Historically, Realtors were the controllers of information. Multiple Listing Services were books of real estate listings kept at brokerages and consumers would come in the office and look through the book to see properties. In the 1990’s, these books went online, then added syndication and IDX which allowed consumers to find and view listings themselves, removing Realtors from the gatekeeper role. The rise of social media and content algorithms allowed people to limit their environments (often unwittingly) and gave the companies controlling those environments huge amounts of power over individual opinions and behaviors. Emulating Facebook by controlling consumers’ electronic environment is a major goal of a number of VC backed firms, as well as KW with their Kelle app. The idea that you can track everything a consumer does and control what they see is what is bringing huge amounts of venture capital into the industry. I think this is dangerous for the real estate market in general, especially when viewed through the lens of Facebook’s influence on our culture.
Other electronic environmental innovations have greatly improved the business of real estate: e-signature, customer relationship management (CRM), and transaction management software have all greatly improved the customer experience, as have all the advancements in communication technology. Many of the franchise brokerages have integrated applications that manage these aspects of the agents’ business. While this integration can be convenient, there is something to be said for being able to choose best-in-class software.

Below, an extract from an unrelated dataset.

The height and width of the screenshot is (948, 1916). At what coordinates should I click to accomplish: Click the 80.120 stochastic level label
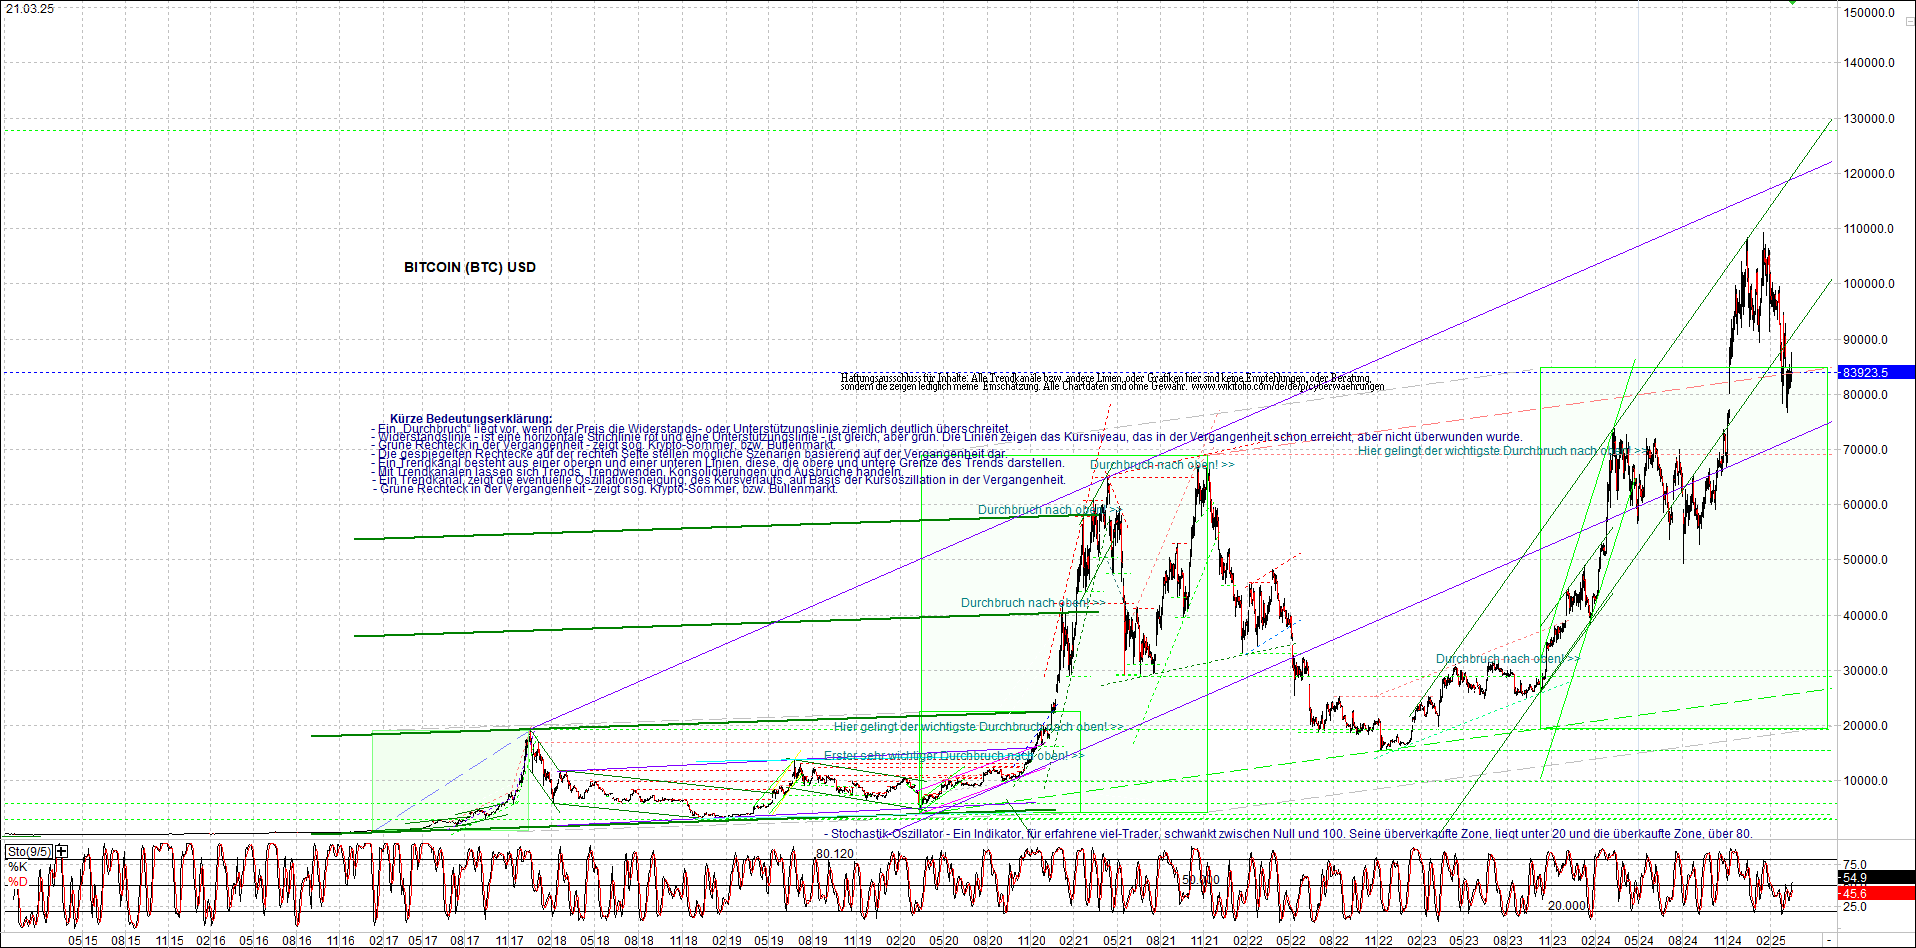[x=834, y=854]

The real estate transaction is actually a collection of transactions that culminate in the transfer of real property. You have the Realtor, Lender, one or more inspectors, appraisers, title companies (lawyers in some states), conveyancers, insurance agents and potentially numerous others involved in any real estate transaction. The point of entry for most consumers is the Realtor, occasionally the lender. Normally, the Realtor develops relationships with lenders, title companies, inspectors and occasionally insurance agents and recommends their services based on past experience with these service providers. These relationships are rife with potential conflicts of interest, and state regulators have worked hard to limit these conflicts, especially when direct payments are involved. Most enforcement is at the agent level; as you move upstream to the brokerage and the corporate offices, these relationships are much less regulated, provided there is “disclosure”.
When done well, this bundling of services is a great convenience to the customer – they don’t even know the questions to ask to decide which title company or home inspector is the best for their transaction. This is still a gatekeeper role, and the customer is trusting us to look out for them. Abuse of this trust is commonplace, and some franchises have made it their business model.